Hagan una internada en Google y marquen la palabra «tortura» seguida por «vascos». Dice el buscador que tiene registradas 585.000 entradas. Aproximadamente. No es una boutade, ni una campaña coyuntural. Es, simple y rotundamente, el reflejo de un crimen sin resolver aparentemente pero del que todos, unos y otros, conocemos sus autores. Los derivados de una cadena de mando que desde el primer responsable hasta el último engranaje lo han ejecutado durante décadas. Con una normalidad que abruma, llevando finalmente a esta banalización en la que nos quieren enterrar.

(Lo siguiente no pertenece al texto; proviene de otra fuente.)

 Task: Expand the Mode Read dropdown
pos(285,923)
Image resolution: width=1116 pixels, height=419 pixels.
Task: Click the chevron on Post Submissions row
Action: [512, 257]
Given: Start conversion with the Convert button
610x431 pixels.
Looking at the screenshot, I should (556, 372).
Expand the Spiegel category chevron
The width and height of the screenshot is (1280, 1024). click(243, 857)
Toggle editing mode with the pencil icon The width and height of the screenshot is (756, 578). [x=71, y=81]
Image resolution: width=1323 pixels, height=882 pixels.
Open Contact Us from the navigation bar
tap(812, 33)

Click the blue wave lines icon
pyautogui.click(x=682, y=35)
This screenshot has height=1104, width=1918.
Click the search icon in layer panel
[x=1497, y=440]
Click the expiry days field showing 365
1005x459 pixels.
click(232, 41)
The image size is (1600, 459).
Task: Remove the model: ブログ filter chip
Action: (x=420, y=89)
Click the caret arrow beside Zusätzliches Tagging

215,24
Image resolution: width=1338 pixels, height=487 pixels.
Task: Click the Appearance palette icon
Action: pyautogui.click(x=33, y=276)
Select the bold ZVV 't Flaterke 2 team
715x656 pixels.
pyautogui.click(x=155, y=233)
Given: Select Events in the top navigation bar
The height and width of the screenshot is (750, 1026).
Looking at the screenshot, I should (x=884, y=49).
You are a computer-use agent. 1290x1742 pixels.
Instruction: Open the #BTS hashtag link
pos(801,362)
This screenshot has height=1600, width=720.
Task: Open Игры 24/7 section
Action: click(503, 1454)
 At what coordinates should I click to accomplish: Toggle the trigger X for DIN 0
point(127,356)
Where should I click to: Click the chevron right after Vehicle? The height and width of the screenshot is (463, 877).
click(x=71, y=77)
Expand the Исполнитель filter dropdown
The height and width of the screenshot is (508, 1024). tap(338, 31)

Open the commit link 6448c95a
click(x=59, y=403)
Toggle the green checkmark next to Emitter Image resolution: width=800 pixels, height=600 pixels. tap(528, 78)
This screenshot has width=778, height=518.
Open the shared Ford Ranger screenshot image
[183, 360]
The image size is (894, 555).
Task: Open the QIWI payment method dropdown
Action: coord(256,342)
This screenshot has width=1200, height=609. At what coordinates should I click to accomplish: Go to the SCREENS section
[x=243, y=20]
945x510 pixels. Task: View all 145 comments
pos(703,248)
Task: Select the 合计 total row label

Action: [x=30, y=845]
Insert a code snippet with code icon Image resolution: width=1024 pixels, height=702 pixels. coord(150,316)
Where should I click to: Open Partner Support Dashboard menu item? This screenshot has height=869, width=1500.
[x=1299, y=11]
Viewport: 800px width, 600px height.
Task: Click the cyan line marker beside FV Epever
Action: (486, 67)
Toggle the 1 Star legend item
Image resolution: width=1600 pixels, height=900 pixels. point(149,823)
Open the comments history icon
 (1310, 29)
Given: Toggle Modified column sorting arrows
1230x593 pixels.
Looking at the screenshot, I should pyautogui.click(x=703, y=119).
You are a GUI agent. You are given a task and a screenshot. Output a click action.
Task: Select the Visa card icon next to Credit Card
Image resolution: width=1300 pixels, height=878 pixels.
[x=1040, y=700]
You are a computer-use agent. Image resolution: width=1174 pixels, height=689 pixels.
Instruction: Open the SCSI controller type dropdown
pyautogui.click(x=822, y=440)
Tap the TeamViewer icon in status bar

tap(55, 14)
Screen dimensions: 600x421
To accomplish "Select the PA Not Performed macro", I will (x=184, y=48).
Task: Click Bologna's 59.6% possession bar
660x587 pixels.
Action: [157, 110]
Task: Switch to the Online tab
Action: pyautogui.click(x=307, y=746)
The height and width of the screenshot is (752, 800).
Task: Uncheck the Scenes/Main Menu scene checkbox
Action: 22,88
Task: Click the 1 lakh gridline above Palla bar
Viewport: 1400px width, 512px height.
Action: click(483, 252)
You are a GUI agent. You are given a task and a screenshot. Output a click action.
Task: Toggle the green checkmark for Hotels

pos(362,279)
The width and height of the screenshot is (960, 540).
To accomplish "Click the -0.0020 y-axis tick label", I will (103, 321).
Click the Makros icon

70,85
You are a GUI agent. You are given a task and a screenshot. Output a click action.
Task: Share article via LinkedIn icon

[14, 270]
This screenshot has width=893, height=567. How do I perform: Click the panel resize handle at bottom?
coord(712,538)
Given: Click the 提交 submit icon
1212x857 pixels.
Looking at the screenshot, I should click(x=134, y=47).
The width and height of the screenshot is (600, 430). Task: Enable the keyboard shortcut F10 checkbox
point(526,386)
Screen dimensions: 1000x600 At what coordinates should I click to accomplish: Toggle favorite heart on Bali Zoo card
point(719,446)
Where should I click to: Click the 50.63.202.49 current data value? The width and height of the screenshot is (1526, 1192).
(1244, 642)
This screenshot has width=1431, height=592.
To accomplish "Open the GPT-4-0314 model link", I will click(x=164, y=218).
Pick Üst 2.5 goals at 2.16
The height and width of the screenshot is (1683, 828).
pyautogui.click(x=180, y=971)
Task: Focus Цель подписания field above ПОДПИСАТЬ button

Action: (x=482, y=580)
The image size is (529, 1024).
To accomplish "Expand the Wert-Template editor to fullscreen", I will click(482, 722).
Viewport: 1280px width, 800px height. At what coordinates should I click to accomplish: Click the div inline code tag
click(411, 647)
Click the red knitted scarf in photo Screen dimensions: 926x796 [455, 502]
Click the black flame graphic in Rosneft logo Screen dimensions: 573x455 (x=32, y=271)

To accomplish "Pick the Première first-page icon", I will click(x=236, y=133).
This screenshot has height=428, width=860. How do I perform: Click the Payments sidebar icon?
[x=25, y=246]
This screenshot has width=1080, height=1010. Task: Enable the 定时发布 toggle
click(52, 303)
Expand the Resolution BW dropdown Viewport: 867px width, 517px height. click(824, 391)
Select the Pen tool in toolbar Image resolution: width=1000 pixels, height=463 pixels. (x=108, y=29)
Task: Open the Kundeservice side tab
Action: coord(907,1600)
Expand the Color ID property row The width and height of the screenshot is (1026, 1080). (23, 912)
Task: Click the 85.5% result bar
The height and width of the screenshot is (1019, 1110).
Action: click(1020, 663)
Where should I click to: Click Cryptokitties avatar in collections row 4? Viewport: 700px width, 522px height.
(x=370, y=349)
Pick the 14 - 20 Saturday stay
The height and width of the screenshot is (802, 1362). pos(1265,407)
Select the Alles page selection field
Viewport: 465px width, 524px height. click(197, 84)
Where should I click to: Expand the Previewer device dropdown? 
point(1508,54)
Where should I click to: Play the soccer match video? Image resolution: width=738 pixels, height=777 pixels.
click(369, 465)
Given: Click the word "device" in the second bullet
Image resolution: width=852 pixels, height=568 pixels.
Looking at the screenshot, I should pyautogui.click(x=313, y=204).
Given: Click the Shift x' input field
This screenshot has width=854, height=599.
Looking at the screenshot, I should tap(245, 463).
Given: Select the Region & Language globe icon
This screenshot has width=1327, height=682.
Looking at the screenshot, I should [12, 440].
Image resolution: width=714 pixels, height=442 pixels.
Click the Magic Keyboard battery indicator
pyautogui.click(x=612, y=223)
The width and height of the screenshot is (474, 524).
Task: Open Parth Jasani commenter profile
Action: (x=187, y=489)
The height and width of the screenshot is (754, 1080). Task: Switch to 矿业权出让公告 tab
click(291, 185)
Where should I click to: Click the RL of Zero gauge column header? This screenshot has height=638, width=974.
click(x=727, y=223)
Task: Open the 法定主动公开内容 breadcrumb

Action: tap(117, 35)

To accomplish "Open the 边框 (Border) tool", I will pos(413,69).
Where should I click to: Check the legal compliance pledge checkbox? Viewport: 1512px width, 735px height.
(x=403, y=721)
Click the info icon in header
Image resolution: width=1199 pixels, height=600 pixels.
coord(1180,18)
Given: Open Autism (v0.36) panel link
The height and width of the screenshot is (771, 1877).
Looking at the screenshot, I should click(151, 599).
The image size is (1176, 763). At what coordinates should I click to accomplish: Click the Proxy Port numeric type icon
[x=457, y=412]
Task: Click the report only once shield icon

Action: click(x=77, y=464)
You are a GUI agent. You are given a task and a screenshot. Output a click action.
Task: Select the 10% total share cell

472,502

La banalización del mal, tal y como la describió Arendt, no es una teoría, sino un fenómeno. No tengo capacidad ni ganas para señalar si su aplicación debería ser universal, aunque intuyo que en la cuestión de la tortura, los criterios de la filósofa alemana son válidos. La tortura ha sido un crimen enorme en el que participó muchísima gente en diferentes niveles (planificadores, organizaciones políticas, medios de comunicación, jueces, ejecutores etc.). Crímenes, en consecuencia, cometidos en masa, tanto en el recuento de víctimas como en el de los que lo cometieron. A los que añado, de cosecha personal, una reflexión de la propia Arendt: «el grado de responsabilidad se incrementa a medida que nos alejamos de la persona que usó el instrumento fatal con sus propias manos». Que son los que hoy banalizan el mal.